What you have to do – Copy every record exactly, leaving the pictures out.

Data extracts –
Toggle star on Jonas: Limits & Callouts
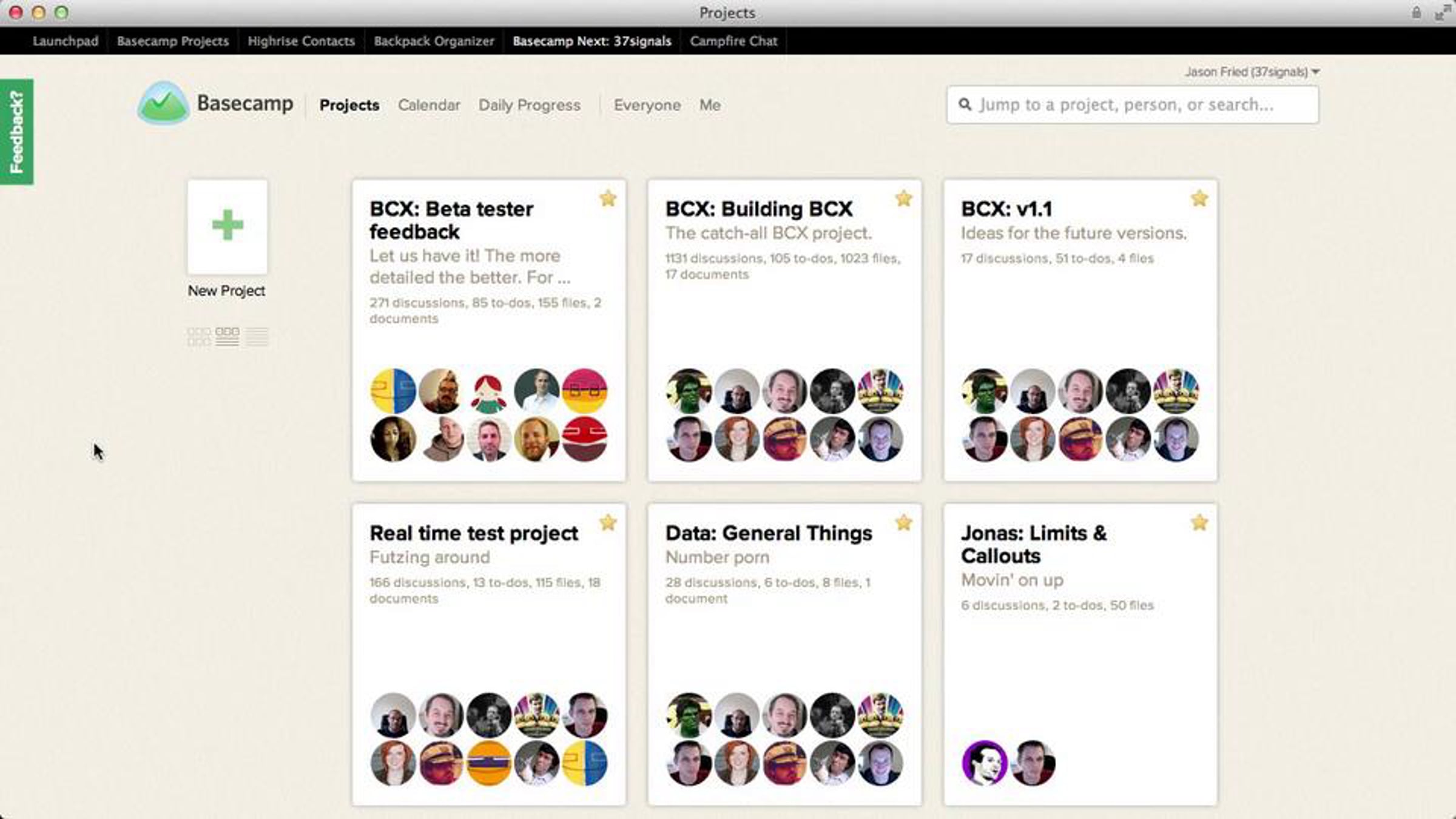 [1199, 522]
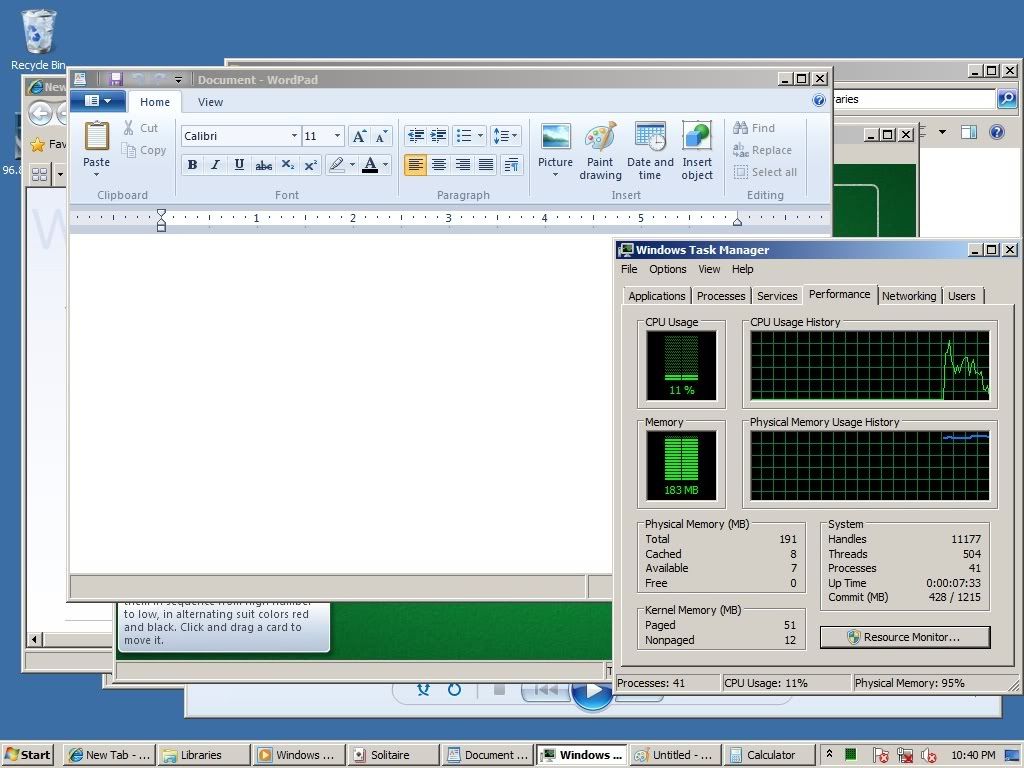Expand the bullet list style dropdown
The image size is (1024, 768).
480,136
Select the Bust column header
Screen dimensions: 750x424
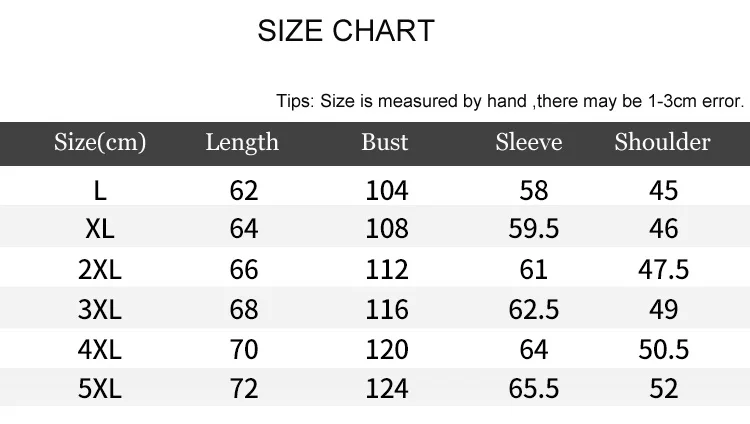pyautogui.click(x=385, y=142)
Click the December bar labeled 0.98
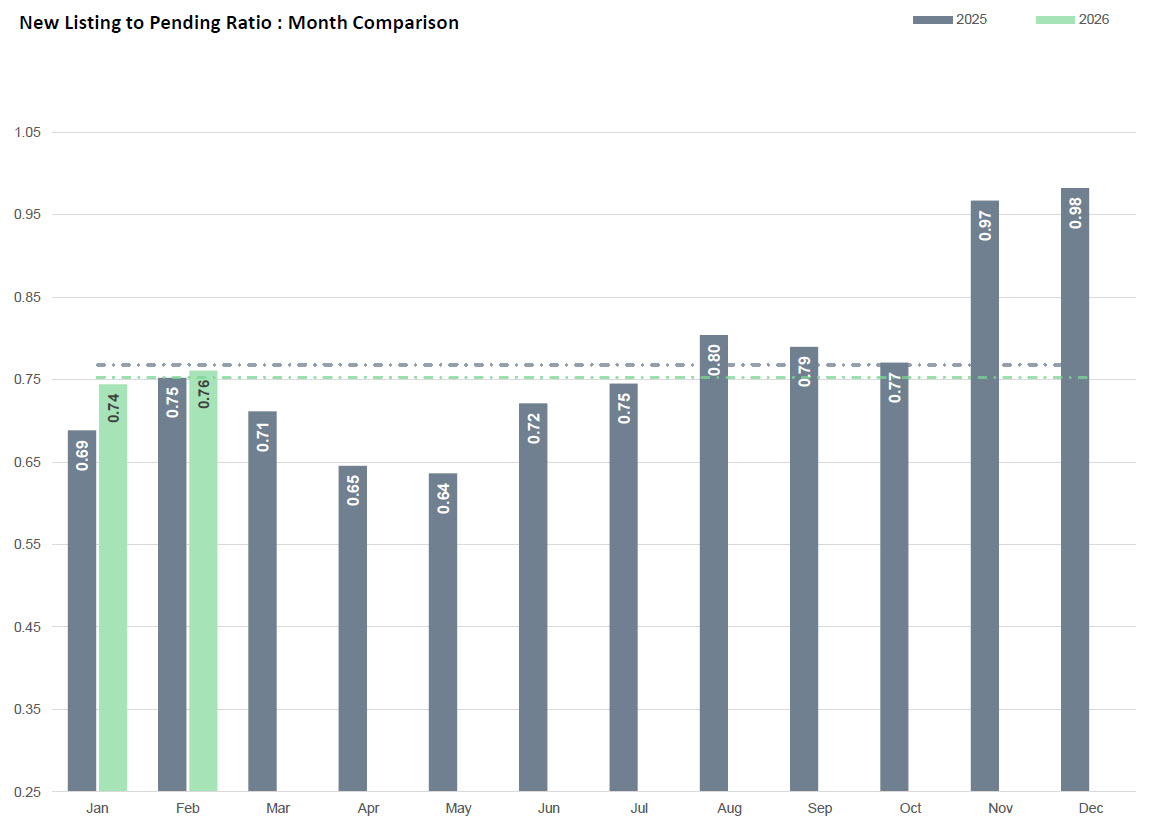This screenshot has width=1153, height=826. click(1075, 490)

Answer section –
Toggle star on Jonas: Limits & Callouts
 [1199, 522]
Expand the bullet list style dropdown
The image size is (1024, 768).
480,136
Select the Bust column header
Screen dimensions: 750x424
pyautogui.click(x=385, y=142)
Click the December bar labeled 0.98
This screenshot has width=1153, height=826. click(1075, 490)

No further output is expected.